-- Start of Source passage --

I’m sure I’ve mentioned Bobby’s somewhere in one of the threads. We are local and literally eat there three times a week. Of course, we always sit at the bar…


----------



## Jaydee51

Hi all! Do any recent visitors to Vero have a copy of the Recreation Activities flyer?


----------



## RSHEALAND

Sunrise 10-26-22


----------



## starfrenzy

Thank you @RSHEALAND, you brightened my inbox today! (no pun intended)


----------



## Budzooka

Heading there this weekend and can’t wait!


----------



## RSHEALAND

Dinner last night at Cafe Coconut Cove a authentic German restaurant about 25 minutes north of the resort on A1A. After a trip today down to Jupiter and the Busch Wildlife Sanctuary a stop at American Icon Brewery for a few beers and sandwiches

cafecoconutcove.com

americaniconbrewery.com

buschwildlife.org


----------



## jerseygal

Gorgeous pic! Can’t wait to go next week!


----------



## jerseygal

RSHEALAND said:


> View attachment 713893View attachment 713894View attachment 713895
> Sunrise 10-26-22


Can never get enough of the gorgeous beach pics


----------



## Budzooka

Here now and it is amazing as always. This may be my favorite vacation spot of anywhere we have been over the years. Love the vibe of the resort, how friendly everyone is, cleanliness, and how close we are to the beach access.  I was pleasantly surprised to see how they moved the reserved chairs up higher to avoid the late afternoon high tide and closer proximity to the entrance. 

My only complaint is about the seaweed, but don’t know what they can do about it. 

We own at Poly, Aulani, and are planning to purchase at DLH once available. But we have visited Vero more times than anywhere else and absolutely love it. Have thought about purchasing here, but 2042 with high dues has stopped me so far. Very tempted though….


----------



## Nabas

Outside at the Green Cabin Room:


----------



## jerseygal

@Budzooka ..thanks for review..
Sargussum(Seaweed again)?


----------



## dwonderz

Does anyone happen to know the current rental costs for chairs/umbrellas? We're trying to decide if it makes sense to buy chairs/umbrella for our trip at a local store or just rent them. TIA!!


----------



## Budzooka

dwonderz said:


> Does anyone happen to know the current rental costs for chairs/umbrellas? We're trying to decide if it makes sense to buy chairs/umbrella for our trip at a local store or just rent them. TIA!!


$26.75 including tax for two chairs and umbrella one day rental DVC member. Well worth it!

-- End of Source passage --

• [Stated goal 1]: According to the forum thread, what did a DVC member pay for a one-day rental of two chairs and an umbrella?
The forum thread and the listing come from unrelated sources.

-- Start of Records --

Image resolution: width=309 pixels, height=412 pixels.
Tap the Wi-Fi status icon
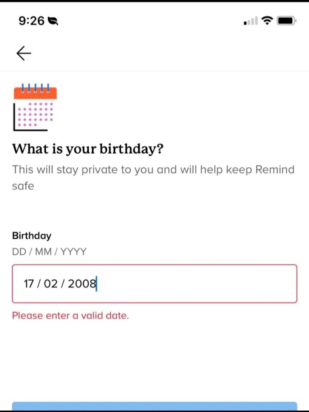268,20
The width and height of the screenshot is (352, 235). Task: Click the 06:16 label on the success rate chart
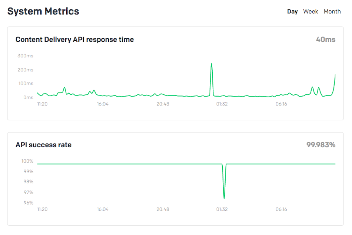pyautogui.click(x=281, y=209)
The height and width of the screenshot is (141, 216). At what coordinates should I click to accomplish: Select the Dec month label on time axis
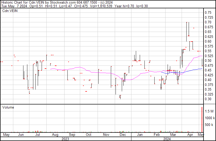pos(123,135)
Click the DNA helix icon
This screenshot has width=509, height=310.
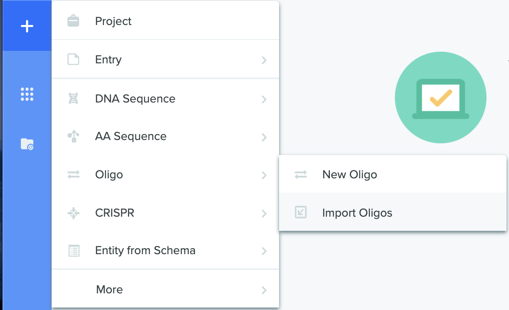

-- End of Records --

• [Stated goal 2]: Write out the listing again with "label" switched to "tag" wherever it appears, changing nothing else and omitting the pictures.

• [Full solution 1]: $26.75, including tax.

• [Full solution 2]:
Image resolution: width=309 pixels, height=412 pixels.
Tap the Wi-Fi status icon
268,20
The width and height of the screenshot is (352, 235). Task: Click the 06:16 tag on the success rate chart
pyautogui.click(x=281, y=209)
The height and width of the screenshot is (141, 216). At what coordinates should I click to accomplish: Select the Dec month tag on time axis
pos(123,135)
Click the DNA helix icon
This screenshot has width=509, height=310.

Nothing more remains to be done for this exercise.